Od połowy kwietnia wstrzymana wcześniej produkcja stopniowo wracała na właściwe tory stosując surowe procedury BHP. Wszystko poprzedzono szeregiem prac związanych z ponownym planowaniem produkcji, aby w pierwszej kolejności móc dostarczać najpilniejsze zamówienia. Dotyczyło to w szczególności osób z sektora rolnego lub z odległych obszarów geograficznych, których sezonowość wymagała wysyłki przed letnią przerwą wakacyjną.

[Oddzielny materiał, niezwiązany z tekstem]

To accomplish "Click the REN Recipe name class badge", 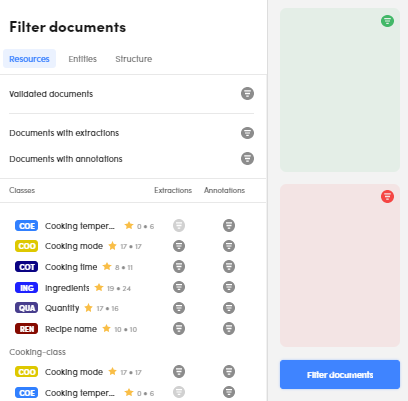I will click(x=27, y=329).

– Na poziomie finansowym od początku kryzysu wdrożyliśmy środki mające na celu skrócenie czasu pracy i pewną pomoc rządową, aby w jak największym stopniu chronić przepływy pieniężne i stabilność grupy. Środki te zostały wzmocnione decyzją Rady Dyrektorów o niewypłacaniu 30 mln euro dywidendy, która została ogłoszona na kilka tygodni przed wybuchem kryzysu zdrowotnego. Grupa zakończyła więc półrocze z bieżącym zyskiem operacyjnym na poziomie 3,9% sprzedaży – dodaje Denis.
W czerwcu firma odczuła ożywienie, głównie za sprawą prężnie rozwijającego się rynku rolnego. Znaczące spadki odnotowano w sektorach przemysłowym i budowlanym, szczególnie wśród firm wynajmujących, których perspektywy biznesowe na pozostałą część 2020 i 2021 roku są nadal ponure. Na fali dobrej koniunktury pod koniec II kwartału grupa zakończyła pierwszą połowę roku z portfelem zamówień na poziomie 555 mln euro, co pozwala oszacować perspektywę sprzedaży na cały 2020 rok, która jest o około 30% niższa niż w 2019 roku.